-------- Given text --------

Public healthcare, in the last decade, has been a low priority for India with just 1.29% of the country’s GDP in 2019-20 spent on healthcare. Contrast this with the global average of 6%. In fact, India’s public expenditure on health as a percentage of the GDP is far lower than countries classified as the “poorest” in the world, as admitted by the Union Ministry of Health and Family Welfare.
Ironically, we are the same country that is known for our success in eradicating small-pox and polio through targeted public intervention.
India’s Universal Immunization Programme is renowned as one of the largest public health interventions in the world.
However, we are today struggling to cope with the healthcare requirements of the country’s burgeoning population. Our decadent lifestyles, unhealthy eating habits, sedentary routine, lack of hygiene and abuse of alcohol, tobacco and drugs, combined with lack of awareness has led to the creation of what McKinlay refers to as “illness factories”. These illness factories are impacting the lives and health of the populace at large, slowly pushing people down the stream into “intervene and repair” mode at our hospitals and healthcare facilities.
The growing number of people requiring medical intervention is putting relentless pressure on the healthcare system, hospitals and public healthcare agencies who are hard pressed for time, investments, equipment and facilities, and trained resources in successfully treating people.

--------

Try it
Continue the passage on public healthcare in India, starting after its last sentence. The rows that come next have no connection to the passage on public healthcare in India.

-------- Input data --------

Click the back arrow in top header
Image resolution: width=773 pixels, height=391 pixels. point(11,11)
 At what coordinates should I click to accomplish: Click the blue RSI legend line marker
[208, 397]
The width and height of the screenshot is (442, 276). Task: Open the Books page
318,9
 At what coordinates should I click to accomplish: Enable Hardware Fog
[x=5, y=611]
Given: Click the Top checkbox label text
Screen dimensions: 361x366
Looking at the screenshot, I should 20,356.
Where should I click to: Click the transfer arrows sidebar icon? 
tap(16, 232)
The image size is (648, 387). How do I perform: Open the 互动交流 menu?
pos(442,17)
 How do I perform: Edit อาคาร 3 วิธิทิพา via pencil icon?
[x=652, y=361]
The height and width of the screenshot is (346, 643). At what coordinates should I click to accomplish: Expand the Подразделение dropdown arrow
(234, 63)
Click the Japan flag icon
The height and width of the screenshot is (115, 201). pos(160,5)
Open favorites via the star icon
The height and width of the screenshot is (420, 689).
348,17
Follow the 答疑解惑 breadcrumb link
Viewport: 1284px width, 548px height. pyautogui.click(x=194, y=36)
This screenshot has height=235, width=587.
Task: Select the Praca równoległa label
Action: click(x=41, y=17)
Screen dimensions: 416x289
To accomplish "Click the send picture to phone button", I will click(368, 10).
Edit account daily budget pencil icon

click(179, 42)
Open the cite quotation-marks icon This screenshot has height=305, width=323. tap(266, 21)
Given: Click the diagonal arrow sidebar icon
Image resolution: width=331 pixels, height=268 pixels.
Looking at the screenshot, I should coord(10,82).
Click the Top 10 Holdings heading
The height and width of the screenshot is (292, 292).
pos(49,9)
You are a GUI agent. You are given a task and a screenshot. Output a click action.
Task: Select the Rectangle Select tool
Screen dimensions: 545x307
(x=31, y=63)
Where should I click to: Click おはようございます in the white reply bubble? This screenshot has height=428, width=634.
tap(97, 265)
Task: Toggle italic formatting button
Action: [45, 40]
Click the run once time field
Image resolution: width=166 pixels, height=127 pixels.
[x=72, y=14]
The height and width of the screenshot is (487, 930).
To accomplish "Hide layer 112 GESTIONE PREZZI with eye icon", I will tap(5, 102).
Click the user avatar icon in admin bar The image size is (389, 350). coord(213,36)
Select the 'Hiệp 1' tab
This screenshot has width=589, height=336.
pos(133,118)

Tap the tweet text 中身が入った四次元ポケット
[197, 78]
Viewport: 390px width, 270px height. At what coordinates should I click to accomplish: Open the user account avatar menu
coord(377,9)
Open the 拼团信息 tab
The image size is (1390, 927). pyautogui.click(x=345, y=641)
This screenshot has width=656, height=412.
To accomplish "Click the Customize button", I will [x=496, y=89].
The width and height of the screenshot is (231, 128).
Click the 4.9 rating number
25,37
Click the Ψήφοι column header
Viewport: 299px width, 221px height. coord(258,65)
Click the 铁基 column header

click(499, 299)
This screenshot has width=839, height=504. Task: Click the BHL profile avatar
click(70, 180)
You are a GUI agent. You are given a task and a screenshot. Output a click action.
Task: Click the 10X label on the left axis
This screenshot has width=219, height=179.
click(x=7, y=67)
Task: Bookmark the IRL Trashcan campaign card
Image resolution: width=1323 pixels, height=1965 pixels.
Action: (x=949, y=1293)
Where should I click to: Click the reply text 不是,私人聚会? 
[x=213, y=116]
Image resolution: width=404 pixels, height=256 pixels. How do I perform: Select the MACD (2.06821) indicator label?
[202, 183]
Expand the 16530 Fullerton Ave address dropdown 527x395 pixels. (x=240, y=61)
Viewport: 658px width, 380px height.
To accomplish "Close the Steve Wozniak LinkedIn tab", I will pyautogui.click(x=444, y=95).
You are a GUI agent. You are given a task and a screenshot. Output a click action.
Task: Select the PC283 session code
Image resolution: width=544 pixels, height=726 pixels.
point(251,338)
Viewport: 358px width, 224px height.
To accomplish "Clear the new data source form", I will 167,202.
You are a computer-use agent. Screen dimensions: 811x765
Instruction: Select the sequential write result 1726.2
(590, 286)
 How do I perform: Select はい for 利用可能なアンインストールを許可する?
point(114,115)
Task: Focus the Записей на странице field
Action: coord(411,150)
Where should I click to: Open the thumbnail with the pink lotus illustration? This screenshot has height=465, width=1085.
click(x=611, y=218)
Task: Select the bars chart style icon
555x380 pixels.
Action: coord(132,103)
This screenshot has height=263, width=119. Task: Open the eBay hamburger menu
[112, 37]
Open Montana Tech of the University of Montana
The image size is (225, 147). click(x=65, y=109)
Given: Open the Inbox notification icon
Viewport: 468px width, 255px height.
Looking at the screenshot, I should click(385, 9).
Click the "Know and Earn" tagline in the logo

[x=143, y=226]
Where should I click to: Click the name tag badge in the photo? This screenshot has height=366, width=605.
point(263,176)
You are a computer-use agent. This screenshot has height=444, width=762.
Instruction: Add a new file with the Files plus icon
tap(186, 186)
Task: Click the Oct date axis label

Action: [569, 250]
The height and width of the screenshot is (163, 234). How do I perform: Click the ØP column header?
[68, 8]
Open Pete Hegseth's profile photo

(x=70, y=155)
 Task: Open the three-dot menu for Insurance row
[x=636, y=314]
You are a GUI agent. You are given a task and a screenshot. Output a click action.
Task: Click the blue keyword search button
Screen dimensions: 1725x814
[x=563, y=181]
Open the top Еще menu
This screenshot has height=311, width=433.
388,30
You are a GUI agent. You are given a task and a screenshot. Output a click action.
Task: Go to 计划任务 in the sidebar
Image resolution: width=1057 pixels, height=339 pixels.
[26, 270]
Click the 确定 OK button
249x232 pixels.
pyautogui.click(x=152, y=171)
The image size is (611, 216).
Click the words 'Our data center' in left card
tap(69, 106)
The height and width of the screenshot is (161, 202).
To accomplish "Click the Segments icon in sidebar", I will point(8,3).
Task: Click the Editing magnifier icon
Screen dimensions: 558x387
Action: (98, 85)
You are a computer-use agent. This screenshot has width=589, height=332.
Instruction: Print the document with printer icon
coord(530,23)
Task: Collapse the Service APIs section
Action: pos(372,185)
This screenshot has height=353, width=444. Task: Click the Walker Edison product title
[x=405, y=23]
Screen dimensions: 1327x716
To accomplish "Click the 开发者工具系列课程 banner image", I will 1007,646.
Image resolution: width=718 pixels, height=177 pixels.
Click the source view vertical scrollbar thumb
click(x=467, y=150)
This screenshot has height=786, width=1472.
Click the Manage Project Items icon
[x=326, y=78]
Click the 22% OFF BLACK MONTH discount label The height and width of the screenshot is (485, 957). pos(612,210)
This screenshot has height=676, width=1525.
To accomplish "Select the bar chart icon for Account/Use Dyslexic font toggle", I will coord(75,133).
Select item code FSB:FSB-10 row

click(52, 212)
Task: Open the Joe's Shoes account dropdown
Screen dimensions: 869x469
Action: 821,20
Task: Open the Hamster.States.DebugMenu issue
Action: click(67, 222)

--------

Written response
Here are four ways the government and policy makers can effectively shift the focus back to upstream, preventive healthcare in the country;
1) Increase public health spending – Community doctors, community dentists, social healthcare workers, particularly in rural and remote areas service over 65% of the country’s population. They lack access to basic medical tools, diagnostic equipment and technology, and proper funding and resource support, and this must change. There is a pressing need to increase public health spends to be closer to the global average of 6%, focusing on preventive care in the primary and secondary sectors.
2) Invest in research and training – Community healthcare professionals (CHPs) lack access to the latest in research and medical advancements. Their inputs are not represented at the decision-making table while they probably have the best knowledge of health realities on the ground. We need to address this gap with periodic training programs and provide CHPs with access to the latest in technology, research and medical knowledge to enable better care giving at the primary level.
3) Enable foreign investment in medical education – Even as every other industry has embraced globalization in education, the medical fraternity, bound by regulatory restrictions, has been the exception. Unfortunately, this has set us back in medical education in the country by decades, largely relying on theoretical study and graded examinations with little practical application. Policy makers need to take a hard look at this and open up the medical system to foreign collaborations and partnerships, enabling empirical problem solving and hands-on exposure for medical students on the latest in medical science.
4) Earmark a disaster management budget – COVID-19 is only one of many epidemics we are likely to see in the coming decades. There is an urgent need to establish a separate, long-term disaster management program with dedicated care centres across the country. We need to scale up public health services, number of beds and physicians, medical equipment, medicines, and care packages. Alongside, we must provide our front-line healthcare workers and medics with the requisite intensive training if we really need to save lives and prevent a catastrophe of this proportion again.
While the above will perhaps require a uniquely designed monetary stimulus policy, it must be done at the earliest to safeguard the lives and livelihoods of a billion and a half Indians.